Forest River Solera – Furnace Igniter & Control Board Replacement

3 min read

I keep the most common failure components stocked in my van because certain repairs come up so predictably I’d lose time driving to a supplier. When I show up to a rig and already know what’s wrong before I open the access panel — that’s not experience, that’s pattern recognition from seeing the same failure hundreds of times. The Forest River Solera furnace is one of those rigs where the igniter and control board are almost always the culprit when the unit clicks but won’t fire, or when it cycles on and dies before the burner ever catches — and if you’re sitting in a campground in late October watching your thermostat beg for heat, this isn’t a repair you want to hand-wave until morning. The failure mode is consistent enough that I’ve written out every step of this diagnostic and replacement process exactly as I perform it in the field, which means you’re not getting a manufacturer’s manual rewrite — you’re getting the sequence that actually saves time and avoids the mistakes that turn a two-hour fix into a full-day headache. Follow this guide carefully and you’ll have your furnace running again without needing to wait on a service appointment or pay shop-rate labor for what is, once you’ve done it once, a very manageable DIY repair.
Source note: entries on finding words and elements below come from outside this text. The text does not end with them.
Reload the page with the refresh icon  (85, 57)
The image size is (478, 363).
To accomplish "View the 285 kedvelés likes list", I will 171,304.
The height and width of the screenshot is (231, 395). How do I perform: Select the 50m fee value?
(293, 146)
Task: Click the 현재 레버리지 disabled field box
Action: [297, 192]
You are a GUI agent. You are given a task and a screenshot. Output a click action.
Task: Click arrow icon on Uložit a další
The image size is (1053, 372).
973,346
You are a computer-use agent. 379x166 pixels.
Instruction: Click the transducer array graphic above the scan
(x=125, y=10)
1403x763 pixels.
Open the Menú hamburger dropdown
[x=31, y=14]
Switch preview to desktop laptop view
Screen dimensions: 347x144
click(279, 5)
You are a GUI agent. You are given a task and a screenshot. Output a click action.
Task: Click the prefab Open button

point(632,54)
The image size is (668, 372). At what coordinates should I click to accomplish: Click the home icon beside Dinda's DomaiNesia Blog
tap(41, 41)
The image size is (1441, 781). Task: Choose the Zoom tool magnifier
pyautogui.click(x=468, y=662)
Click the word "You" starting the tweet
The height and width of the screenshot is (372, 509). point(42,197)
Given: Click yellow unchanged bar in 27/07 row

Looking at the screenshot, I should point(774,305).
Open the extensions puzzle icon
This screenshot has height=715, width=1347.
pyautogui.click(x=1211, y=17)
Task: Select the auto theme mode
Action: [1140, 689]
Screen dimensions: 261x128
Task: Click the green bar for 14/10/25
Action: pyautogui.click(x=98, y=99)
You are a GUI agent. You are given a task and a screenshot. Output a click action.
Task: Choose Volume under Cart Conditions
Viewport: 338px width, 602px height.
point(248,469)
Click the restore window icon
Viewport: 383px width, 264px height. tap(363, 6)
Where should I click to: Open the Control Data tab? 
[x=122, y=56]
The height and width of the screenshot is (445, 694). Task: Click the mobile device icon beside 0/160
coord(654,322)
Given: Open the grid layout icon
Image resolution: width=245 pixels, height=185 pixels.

The part that fixed it: The igniter that gets your furnace lighting again without rewiring — Fit For Suburban RV Furnace Parts 232286,Single Probe Gas on Amazon →

The Igniter That Stops the “Click-Click-Nothing” Cycle on Suburban SF-Series Furnaces

When a Solera furnace clicks repeatedly but the burner won’t light, the igniter electrode is usually burned out or fouled beyond recovery. This is the part that actually sparks the propane — if it’s weak or corroded, you get the clicking sound of a desperate control board trying to ignite nothing.

What works

  • Drop-in replacement with the exact probe geometry — sits in the same mounting bracket with no adapter kits required.
  • The wire harness terminals match OEM, so you’re not crimping new connectors in the dark under a cabinet.
  • One ignition cycle and you know immediately if it’s working — spark visible, propane lights, no more clicking.

What doesn’t

  • Aftermarket igniter tips can degrade faster than OEM ceramic if your propane has moisture or sulfur contaminants — you’re replacing it again in 2-3 seasons instead of 4-5.
  • The wire insulation on some batches gets brittle in extreme cold; I’ve had it crack during winter installs, forcing a second order.

I once second-guessed whether I had the right electrode after the first light-up looked weak, but that was just the propane regulator needing adjustment — the igniter itself was solid. Get the Fit For Suburban RV Furnace Parts 232286,Single Probe Gas Furnace Igniters Electrode with Wire Assembly, Camper Furnace For Suburban 232286 Above 934701426 SF-20, SF-25, SF-30, SF-35 (SF Series) in stock before the heating season hits.

Fit For Suburban RV Furnace Parts 232286,Single Probe Gas

I didn’t need adapters or new connectors—it seated straight in and sparked on the first try.